** Written problem **
Write out the rows below word for word, from the start of the rows through the line that contains "Looking at the screenshot, I should coord(589,219).". Leave the pictures out of your copy.

============

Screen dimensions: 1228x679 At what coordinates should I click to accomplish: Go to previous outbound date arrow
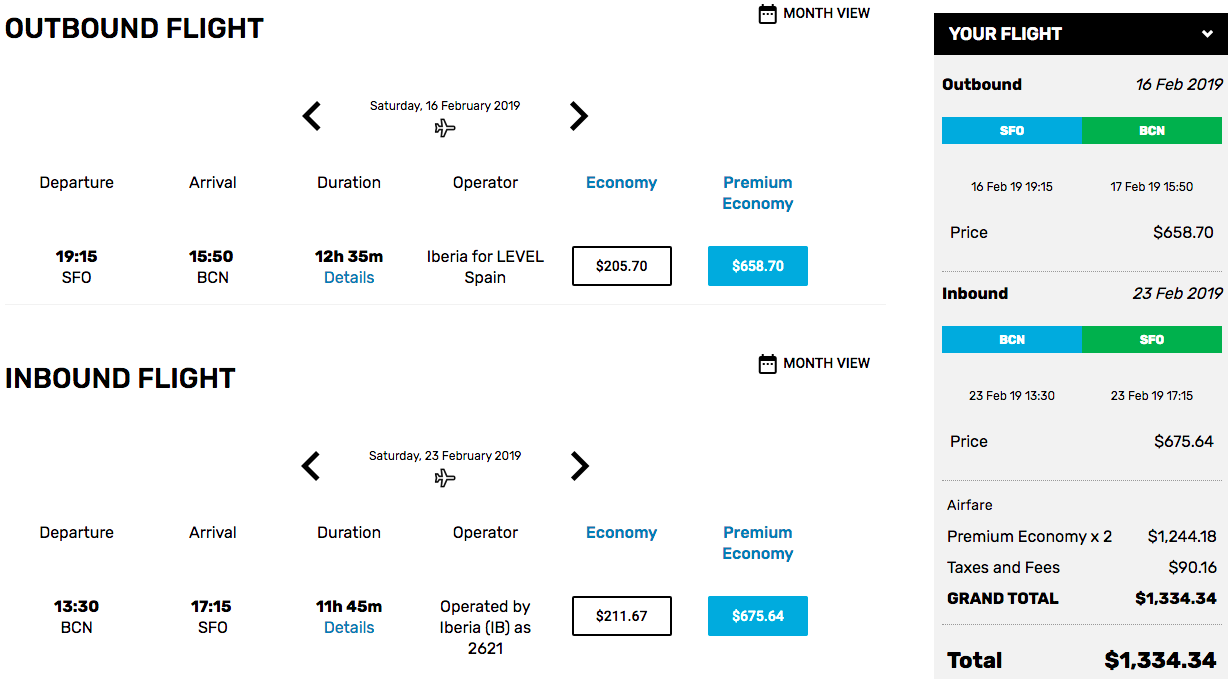(312, 116)
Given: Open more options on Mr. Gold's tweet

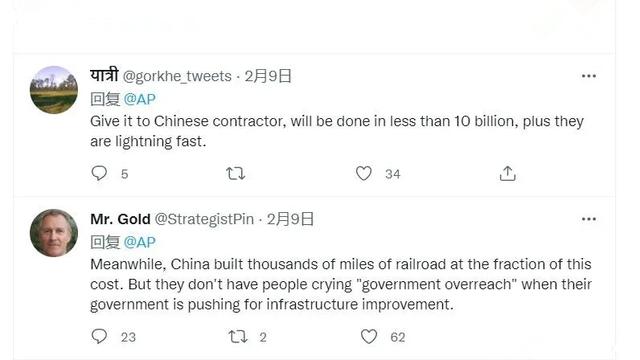Looking at the screenshot, I should coord(589,219).
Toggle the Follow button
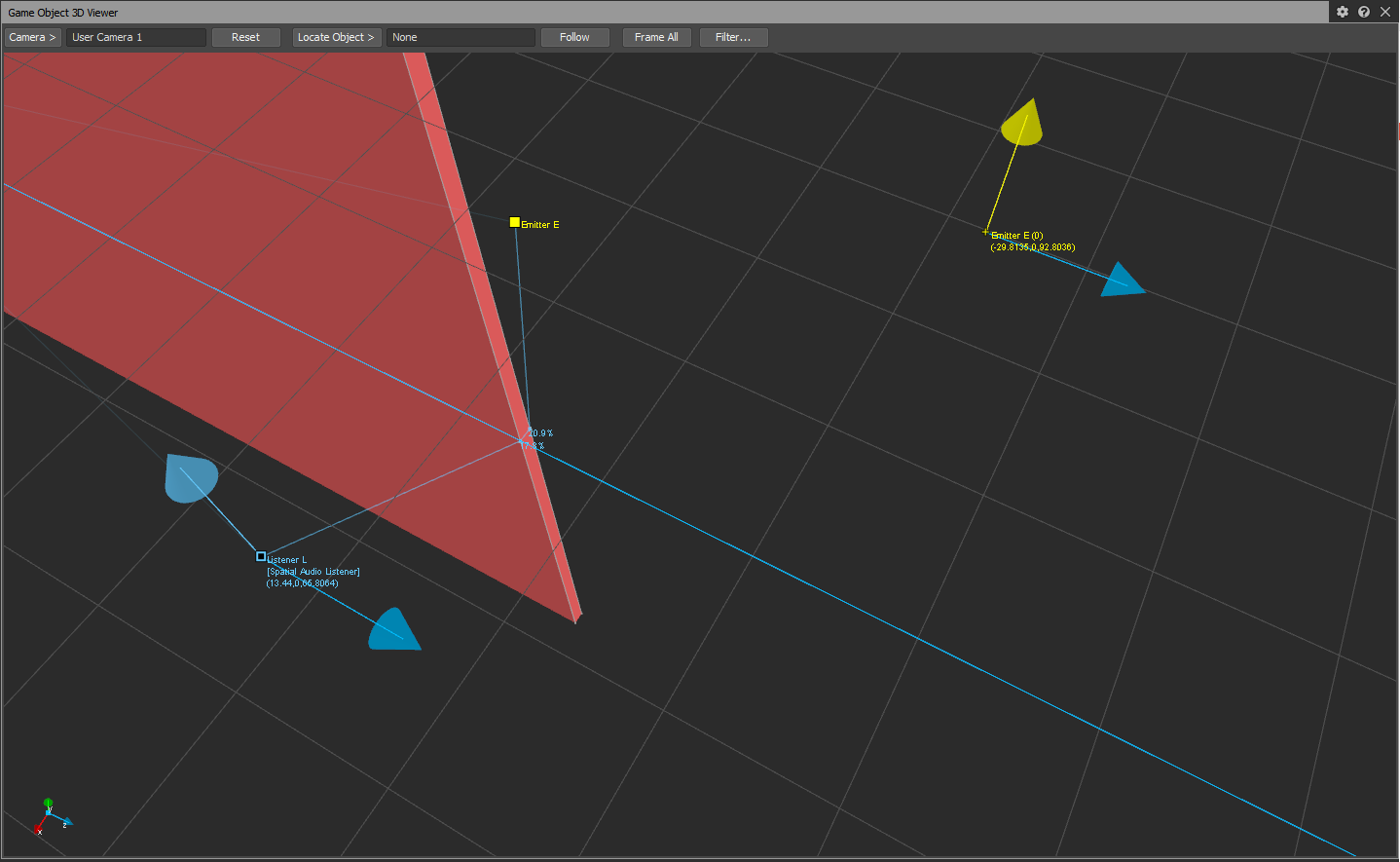This screenshot has height=862, width=1400. pyautogui.click(x=574, y=37)
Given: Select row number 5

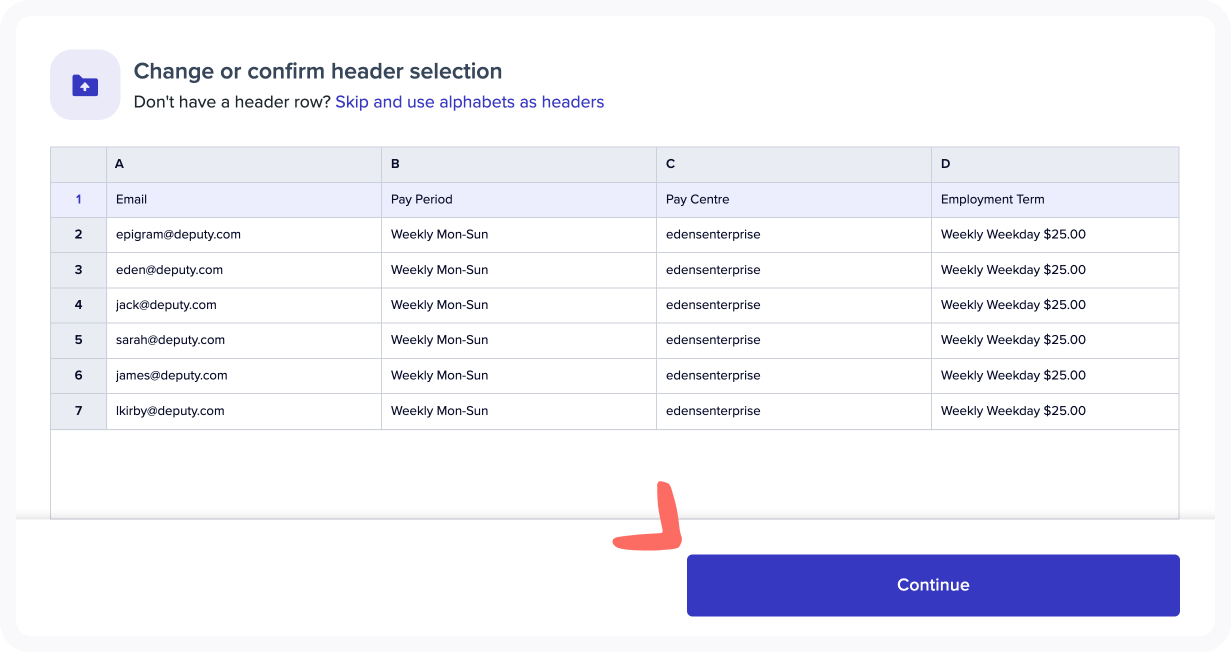Looking at the screenshot, I should (x=79, y=340).
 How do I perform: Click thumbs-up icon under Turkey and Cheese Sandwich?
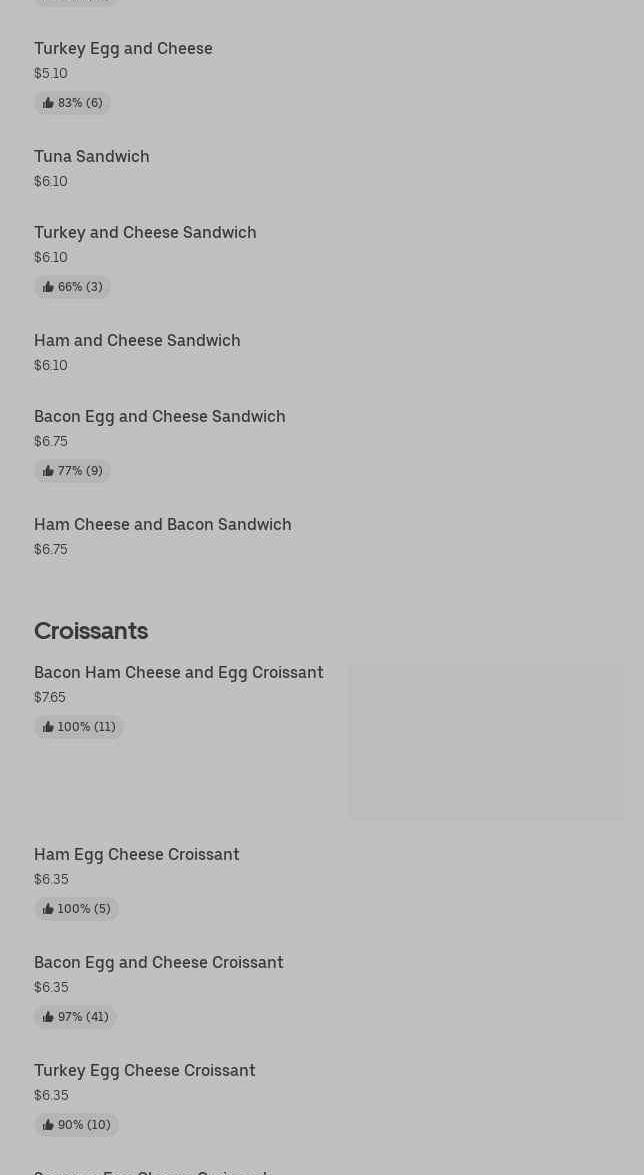[x=48, y=287]
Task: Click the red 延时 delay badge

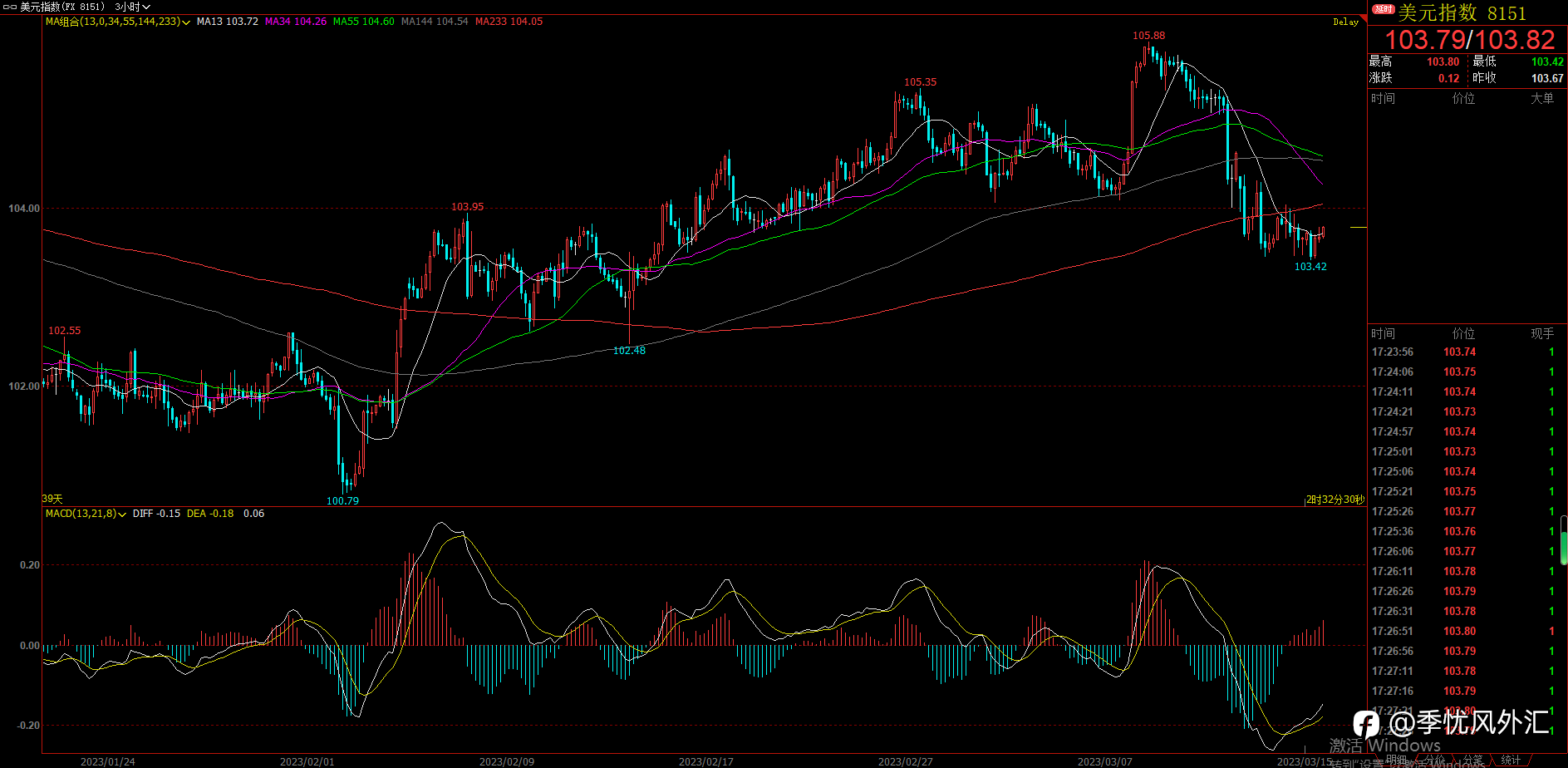Action: (1383, 9)
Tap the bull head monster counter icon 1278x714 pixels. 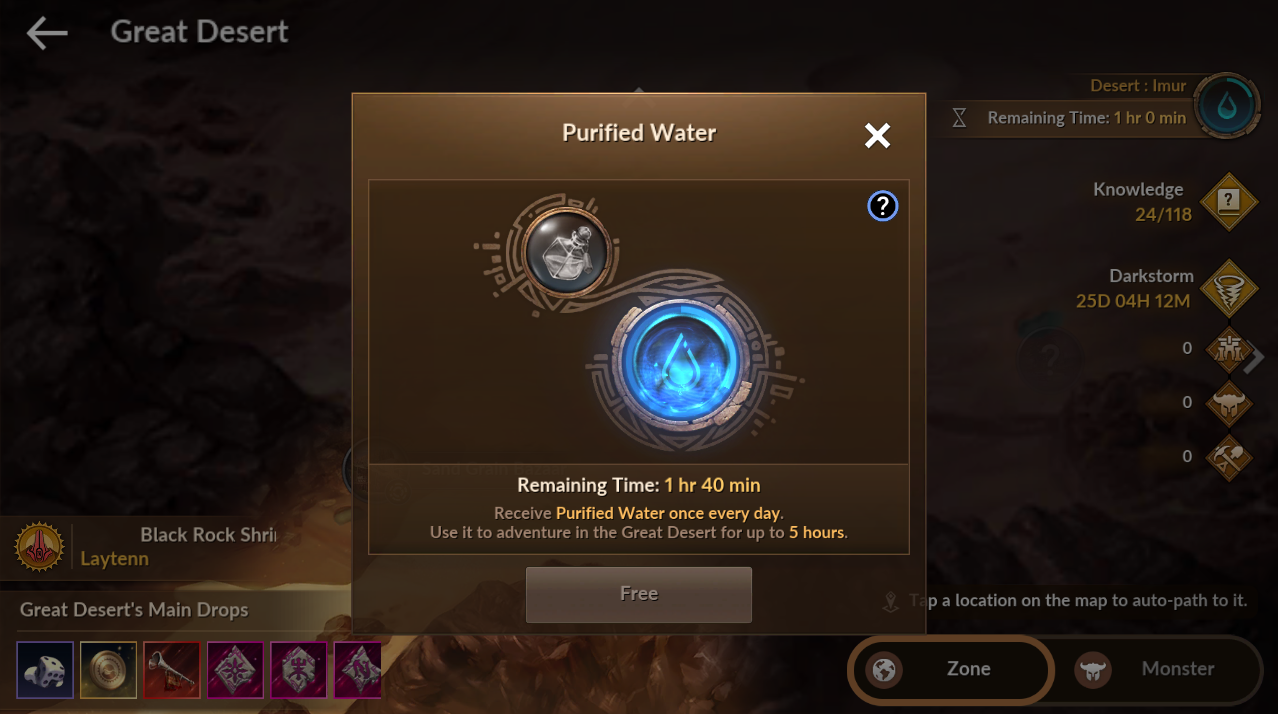1228,403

============

** Solution to this exercise **
Screen dimensions: 1228x679 At what coordinates should I click to accomplish: Go to previous outbound date arrow
(312, 116)
Given: Open more options on Mr. Gold's tweet

Looking at the screenshot, I should coord(589,219).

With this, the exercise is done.